• _Extracted data entries_:
----

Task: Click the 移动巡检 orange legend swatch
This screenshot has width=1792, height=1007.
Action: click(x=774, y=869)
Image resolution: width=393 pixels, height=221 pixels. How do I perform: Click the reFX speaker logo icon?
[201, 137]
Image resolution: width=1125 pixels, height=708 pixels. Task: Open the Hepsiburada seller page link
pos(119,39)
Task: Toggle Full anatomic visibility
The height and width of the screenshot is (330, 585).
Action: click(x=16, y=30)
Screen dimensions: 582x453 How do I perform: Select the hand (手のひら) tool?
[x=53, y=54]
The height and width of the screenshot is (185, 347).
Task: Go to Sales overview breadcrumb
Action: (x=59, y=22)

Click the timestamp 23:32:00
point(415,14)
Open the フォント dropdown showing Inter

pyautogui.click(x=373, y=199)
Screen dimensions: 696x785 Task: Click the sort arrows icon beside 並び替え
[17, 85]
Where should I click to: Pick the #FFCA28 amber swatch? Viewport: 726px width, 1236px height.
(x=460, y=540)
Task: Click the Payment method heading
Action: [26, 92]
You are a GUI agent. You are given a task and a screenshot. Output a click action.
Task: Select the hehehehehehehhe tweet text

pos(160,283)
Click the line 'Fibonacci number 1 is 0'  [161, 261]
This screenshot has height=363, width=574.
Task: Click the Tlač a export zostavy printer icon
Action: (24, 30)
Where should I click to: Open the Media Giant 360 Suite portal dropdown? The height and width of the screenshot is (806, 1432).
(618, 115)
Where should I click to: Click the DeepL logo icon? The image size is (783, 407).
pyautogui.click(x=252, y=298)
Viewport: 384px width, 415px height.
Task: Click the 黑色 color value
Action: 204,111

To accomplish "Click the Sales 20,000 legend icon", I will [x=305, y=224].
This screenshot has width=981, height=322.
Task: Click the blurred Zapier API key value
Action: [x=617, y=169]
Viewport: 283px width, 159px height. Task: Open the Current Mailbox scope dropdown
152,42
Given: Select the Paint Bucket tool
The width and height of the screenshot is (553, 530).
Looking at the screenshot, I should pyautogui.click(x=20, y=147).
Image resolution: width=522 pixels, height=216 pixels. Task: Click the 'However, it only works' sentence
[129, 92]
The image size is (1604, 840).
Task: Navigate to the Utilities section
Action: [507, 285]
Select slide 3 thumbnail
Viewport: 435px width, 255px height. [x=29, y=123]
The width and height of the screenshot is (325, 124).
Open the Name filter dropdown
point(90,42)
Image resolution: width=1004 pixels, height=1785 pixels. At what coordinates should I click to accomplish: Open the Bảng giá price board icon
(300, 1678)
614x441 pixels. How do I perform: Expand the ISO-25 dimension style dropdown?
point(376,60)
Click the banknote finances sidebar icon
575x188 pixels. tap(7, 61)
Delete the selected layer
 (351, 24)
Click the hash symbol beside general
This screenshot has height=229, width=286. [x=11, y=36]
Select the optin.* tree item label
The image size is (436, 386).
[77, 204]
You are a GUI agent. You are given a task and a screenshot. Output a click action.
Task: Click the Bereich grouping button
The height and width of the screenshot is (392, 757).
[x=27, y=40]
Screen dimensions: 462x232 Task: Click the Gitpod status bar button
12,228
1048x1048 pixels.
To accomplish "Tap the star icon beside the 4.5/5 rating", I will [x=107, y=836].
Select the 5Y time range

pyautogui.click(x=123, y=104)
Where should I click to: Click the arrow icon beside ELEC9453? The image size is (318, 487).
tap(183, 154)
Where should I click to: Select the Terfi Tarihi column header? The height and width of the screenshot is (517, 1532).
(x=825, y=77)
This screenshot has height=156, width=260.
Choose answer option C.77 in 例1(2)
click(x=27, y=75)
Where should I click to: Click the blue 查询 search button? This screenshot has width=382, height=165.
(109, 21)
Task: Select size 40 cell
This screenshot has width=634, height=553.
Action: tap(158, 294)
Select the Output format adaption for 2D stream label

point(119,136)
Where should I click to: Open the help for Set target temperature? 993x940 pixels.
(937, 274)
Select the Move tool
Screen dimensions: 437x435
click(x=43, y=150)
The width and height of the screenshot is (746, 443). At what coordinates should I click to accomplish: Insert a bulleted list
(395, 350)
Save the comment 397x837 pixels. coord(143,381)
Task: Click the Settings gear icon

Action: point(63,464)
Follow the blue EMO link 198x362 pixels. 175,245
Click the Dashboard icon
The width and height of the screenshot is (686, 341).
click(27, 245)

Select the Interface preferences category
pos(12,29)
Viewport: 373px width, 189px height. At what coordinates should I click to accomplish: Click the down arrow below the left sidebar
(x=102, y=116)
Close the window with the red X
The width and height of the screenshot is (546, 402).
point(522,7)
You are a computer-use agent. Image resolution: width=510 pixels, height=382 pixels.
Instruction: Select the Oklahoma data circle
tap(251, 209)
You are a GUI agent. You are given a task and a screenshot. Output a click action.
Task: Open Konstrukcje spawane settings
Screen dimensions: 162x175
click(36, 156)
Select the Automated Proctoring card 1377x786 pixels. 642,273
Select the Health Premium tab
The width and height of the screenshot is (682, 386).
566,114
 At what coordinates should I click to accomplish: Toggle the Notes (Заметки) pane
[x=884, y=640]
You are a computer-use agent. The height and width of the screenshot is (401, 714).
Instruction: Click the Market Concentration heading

----

Restate word for word only the lines above from the line containing "Close the window with the red X" to the line containing "Select the Health Premium tab", both of them included.

• _Answer space_:
Close the window with the red X
The width and height of the screenshot is (546, 402).
point(522,7)
You are a computer-use agent. Image resolution: width=510 pixels, height=382 pixels.
Instruction: Select the Oklahoma data circle
tap(251, 209)
You are a GUI agent. You are given a task and a screenshot. Output a click action.
Task: Open Konstrukcje spawane settings
Screen dimensions: 162x175
click(36, 156)
Select the Automated Proctoring card 1377x786 pixels. 642,273
Select the Health Premium tab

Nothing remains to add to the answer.